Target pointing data
● ● ●

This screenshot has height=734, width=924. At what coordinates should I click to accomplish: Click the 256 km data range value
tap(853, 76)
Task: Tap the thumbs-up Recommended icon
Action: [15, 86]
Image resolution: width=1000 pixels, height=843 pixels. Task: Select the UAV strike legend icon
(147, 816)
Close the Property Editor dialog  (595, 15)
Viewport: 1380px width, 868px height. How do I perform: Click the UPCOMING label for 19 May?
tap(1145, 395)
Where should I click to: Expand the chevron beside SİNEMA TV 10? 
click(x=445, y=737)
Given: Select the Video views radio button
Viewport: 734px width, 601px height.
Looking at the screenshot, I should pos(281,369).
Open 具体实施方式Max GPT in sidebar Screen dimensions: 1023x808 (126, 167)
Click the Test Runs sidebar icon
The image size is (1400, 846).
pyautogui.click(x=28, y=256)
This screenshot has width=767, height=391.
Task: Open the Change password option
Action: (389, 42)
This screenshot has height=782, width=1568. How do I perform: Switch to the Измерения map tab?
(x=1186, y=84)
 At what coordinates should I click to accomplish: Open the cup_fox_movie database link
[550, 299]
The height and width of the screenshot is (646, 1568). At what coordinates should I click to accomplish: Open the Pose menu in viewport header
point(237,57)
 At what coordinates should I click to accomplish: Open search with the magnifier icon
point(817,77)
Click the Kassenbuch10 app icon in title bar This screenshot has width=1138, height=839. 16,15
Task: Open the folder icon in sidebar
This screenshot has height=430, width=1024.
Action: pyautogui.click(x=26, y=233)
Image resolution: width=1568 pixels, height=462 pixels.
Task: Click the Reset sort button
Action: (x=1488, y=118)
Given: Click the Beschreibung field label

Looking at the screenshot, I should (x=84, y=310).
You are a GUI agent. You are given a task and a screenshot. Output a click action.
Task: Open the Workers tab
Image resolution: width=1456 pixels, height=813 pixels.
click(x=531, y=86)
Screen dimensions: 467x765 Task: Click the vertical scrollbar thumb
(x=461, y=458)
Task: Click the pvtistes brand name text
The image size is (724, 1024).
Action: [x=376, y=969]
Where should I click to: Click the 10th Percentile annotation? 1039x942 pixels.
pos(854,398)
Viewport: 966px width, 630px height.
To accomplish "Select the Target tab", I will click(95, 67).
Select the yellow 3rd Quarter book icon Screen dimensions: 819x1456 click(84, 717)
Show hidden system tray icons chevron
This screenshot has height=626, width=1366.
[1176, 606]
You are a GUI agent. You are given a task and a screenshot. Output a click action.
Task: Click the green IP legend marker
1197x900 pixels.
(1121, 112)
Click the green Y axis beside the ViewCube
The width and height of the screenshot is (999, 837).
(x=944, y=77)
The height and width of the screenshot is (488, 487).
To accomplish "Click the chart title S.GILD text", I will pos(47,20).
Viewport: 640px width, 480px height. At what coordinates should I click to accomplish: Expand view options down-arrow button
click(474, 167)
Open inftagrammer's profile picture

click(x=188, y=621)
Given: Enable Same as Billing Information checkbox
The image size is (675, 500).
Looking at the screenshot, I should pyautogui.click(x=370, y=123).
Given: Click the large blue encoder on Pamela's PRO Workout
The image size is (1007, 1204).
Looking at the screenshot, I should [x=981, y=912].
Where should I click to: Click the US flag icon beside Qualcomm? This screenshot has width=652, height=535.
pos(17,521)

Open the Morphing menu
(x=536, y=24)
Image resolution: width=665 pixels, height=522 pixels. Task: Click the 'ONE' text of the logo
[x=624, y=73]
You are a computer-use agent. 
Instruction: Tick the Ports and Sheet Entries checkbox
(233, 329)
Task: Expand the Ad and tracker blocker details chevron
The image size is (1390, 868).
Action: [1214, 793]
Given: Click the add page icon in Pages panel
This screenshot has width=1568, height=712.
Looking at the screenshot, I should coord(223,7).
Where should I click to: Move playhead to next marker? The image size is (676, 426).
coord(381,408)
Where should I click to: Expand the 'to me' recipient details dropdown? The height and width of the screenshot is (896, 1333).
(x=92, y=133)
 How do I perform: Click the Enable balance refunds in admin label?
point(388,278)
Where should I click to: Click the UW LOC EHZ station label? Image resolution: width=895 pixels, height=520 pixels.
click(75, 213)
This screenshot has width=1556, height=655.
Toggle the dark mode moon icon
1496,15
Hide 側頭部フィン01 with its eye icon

● ● ●

Reproduce the stretch of items from the start through the line containing "Close the Property", substituting "window" for "dialog" and leaving everything else unchanged. Give only those lines.

This screenshot has height=734, width=924. At what coordinates should I click to accomplish: Click the 256 km data range value
tap(853, 76)
Task: Tap the thumbs-up Recommended icon
Action: [15, 86]
Image resolution: width=1000 pixels, height=843 pixels. Task: Select the UAV strike legend icon
(147, 816)
Close the Property Editor window  (595, 15)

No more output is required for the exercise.